---- The input

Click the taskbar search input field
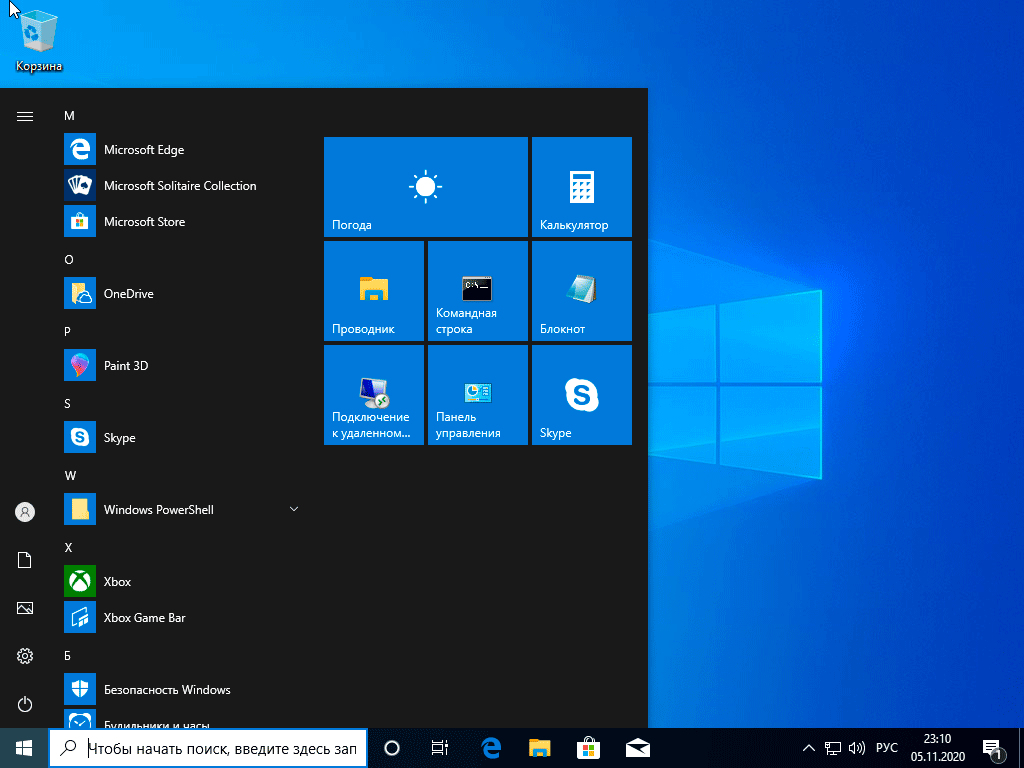1024x768 pixels. click(x=220, y=748)
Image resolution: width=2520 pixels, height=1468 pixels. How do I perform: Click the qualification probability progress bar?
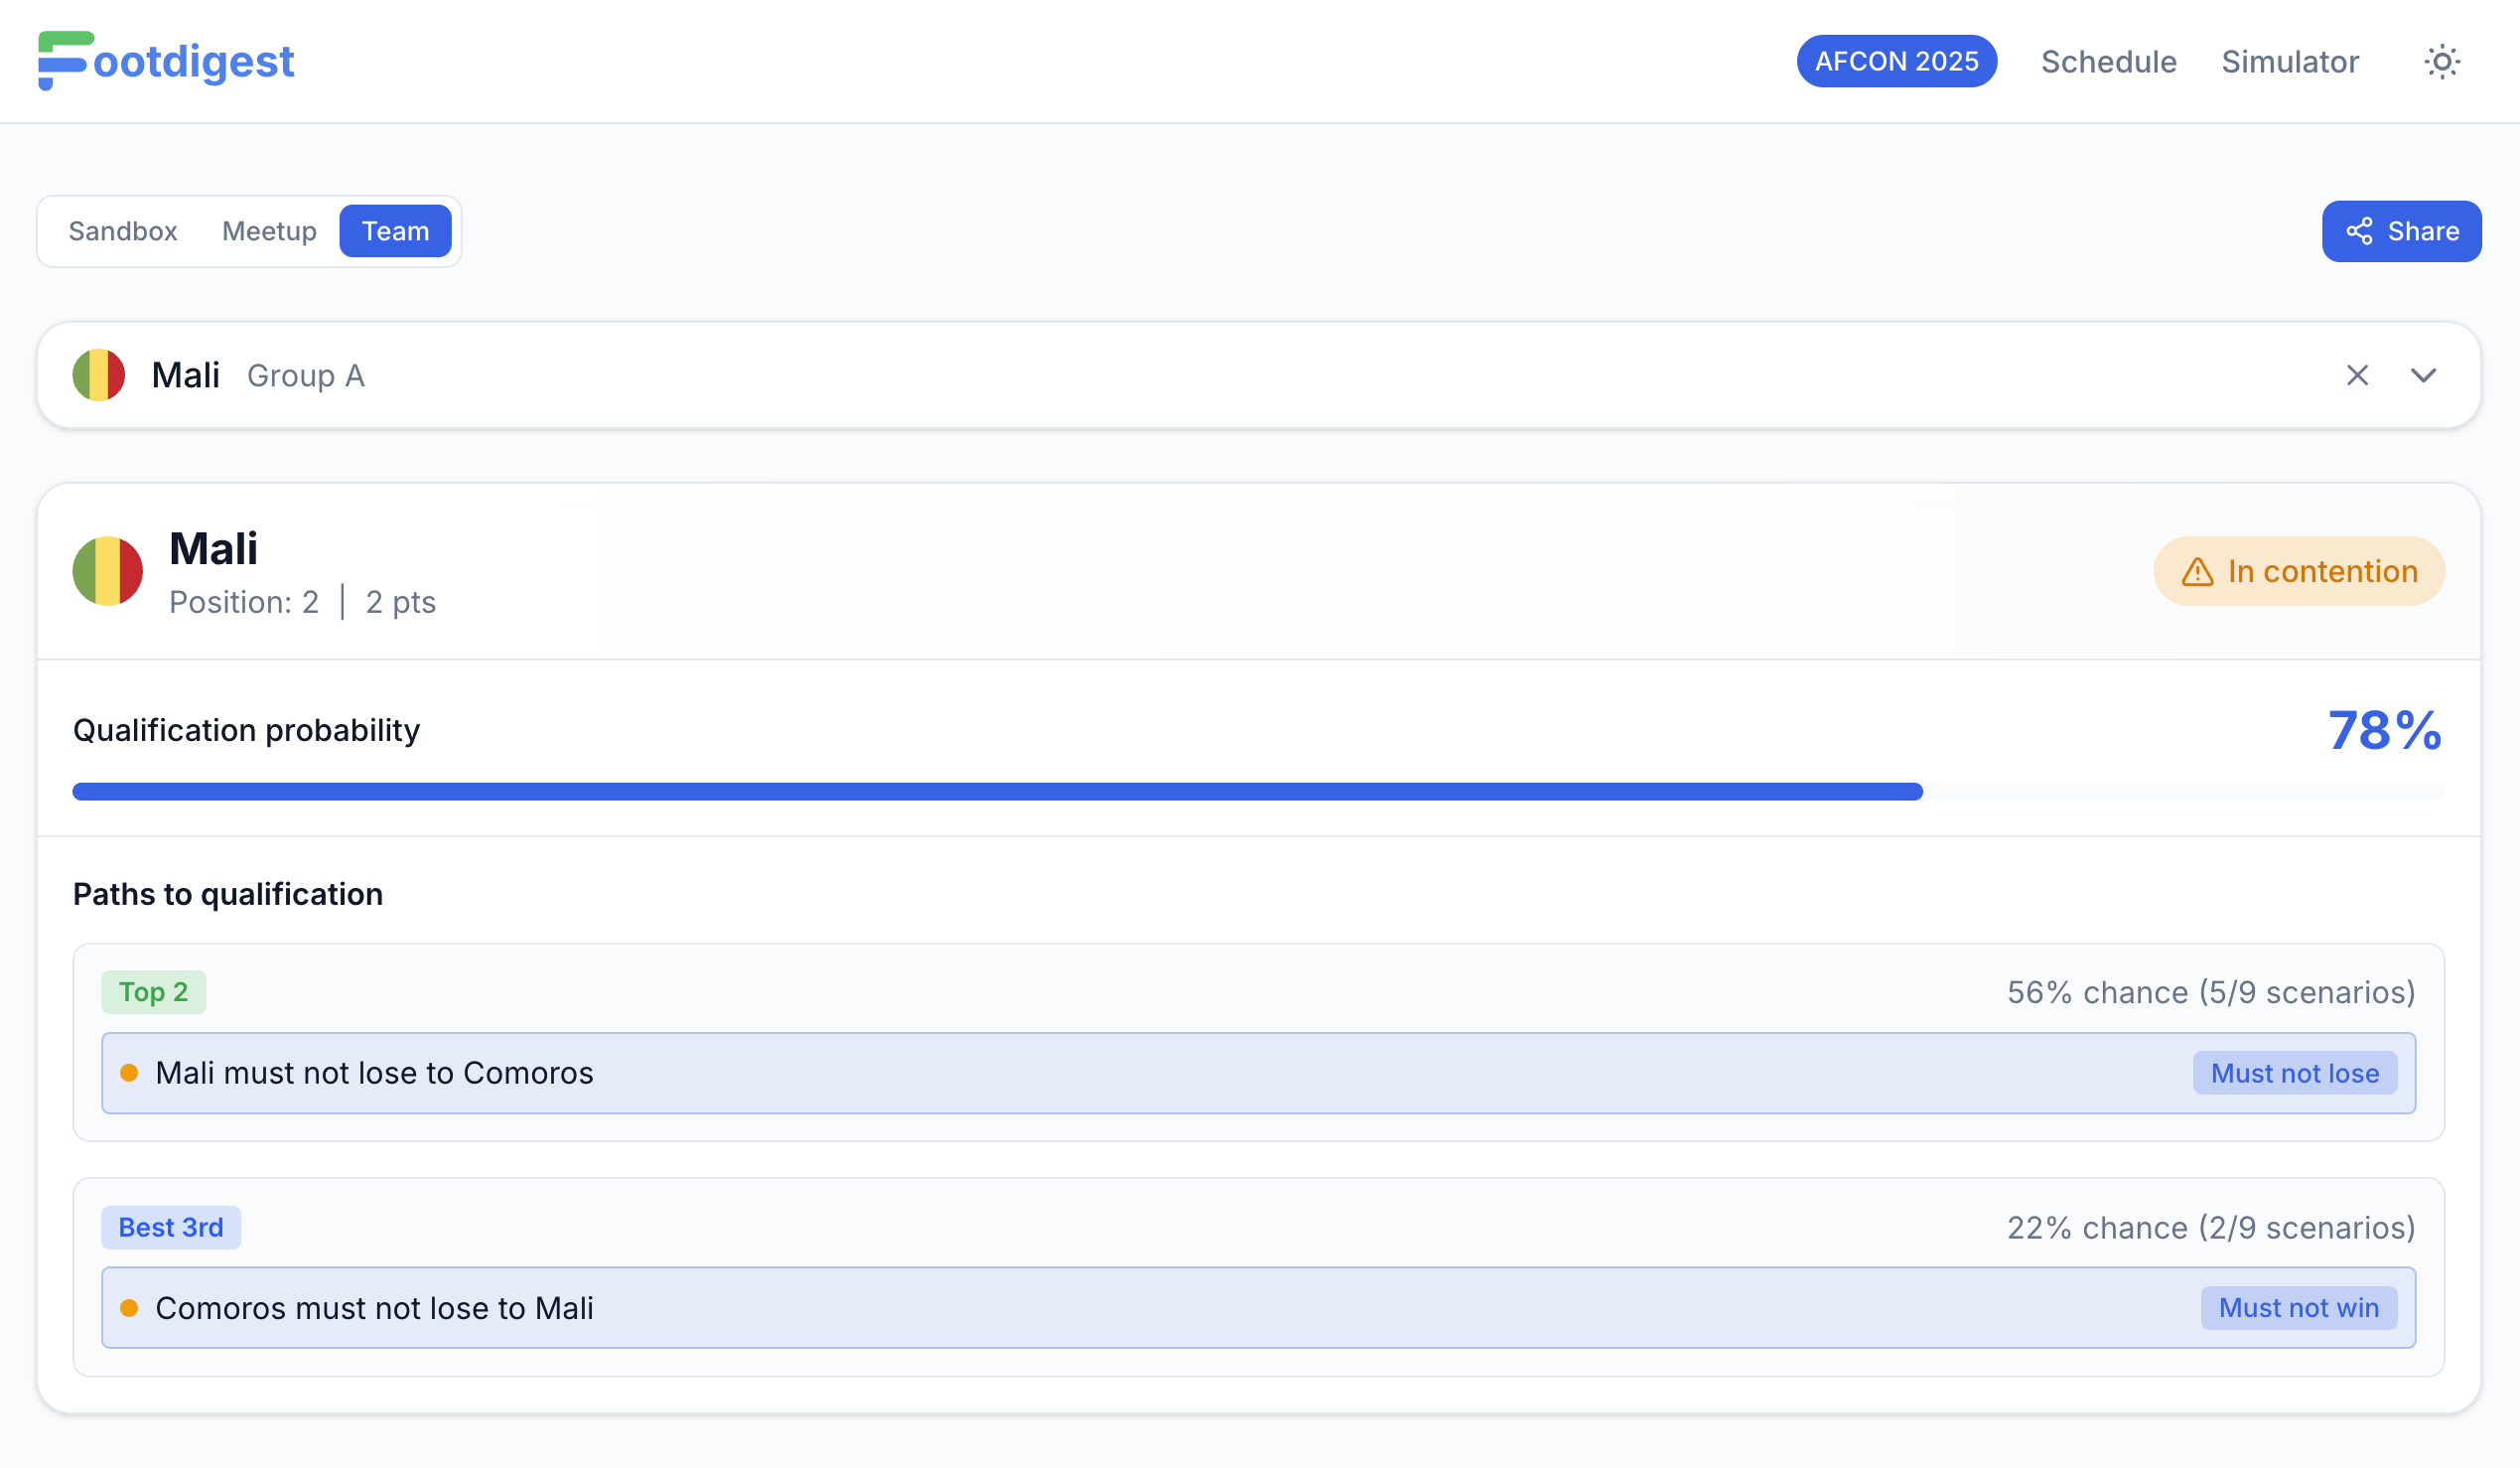1258,790
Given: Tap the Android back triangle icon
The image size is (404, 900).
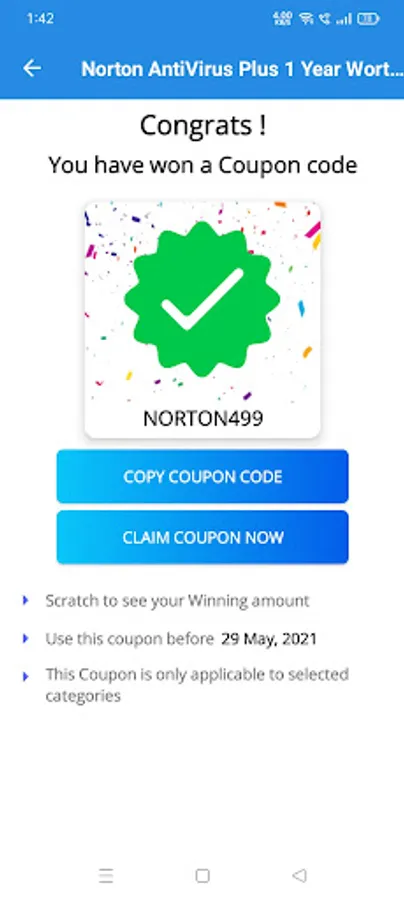Looking at the screenshot, I should (299, 875).
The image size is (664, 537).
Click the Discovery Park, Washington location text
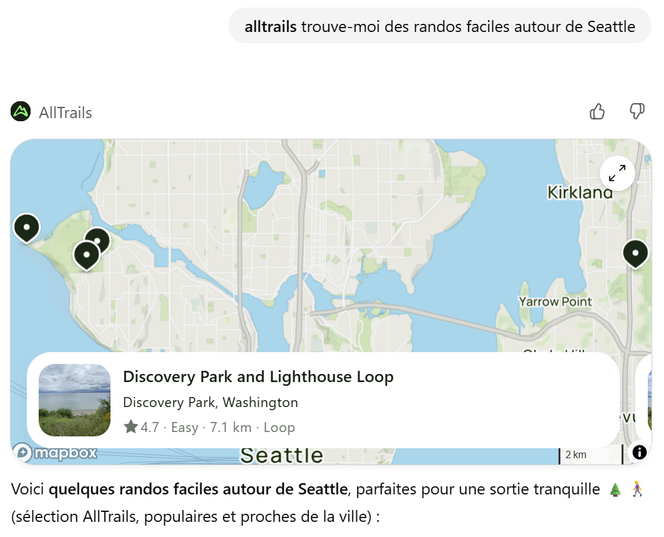click(x=210, y=402)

--------

* _The task_:
Please express the items above as a Markdown table with two columns, "Row" and "Line", giving each line its own numbered row and skipping blank lines. Leave the pictures out of the answer.

* _Answer below_:
| Row | Line |
|---|---|
| 1 | Click the taskbar search input field |
| 2 | 1024x768 pixels. click(x=220, y=748) |
| 3 | Image resolution: width=2520 pixels, height=1468 pixels. How do I perform: Click the qualification probability progress bar? |
| 4 | 1258,790 |
| 5 | Given: Tap the Android back triangle icon |
| 6 | The image size is (404, 900). |
| 7 | Looking at the screenshot, I should (299, 875). |
| 8 | The image size is (664, 537). |
| 9 | Click the Discovery Park, Washington location text |
| 10 | click(x=210, y=402) |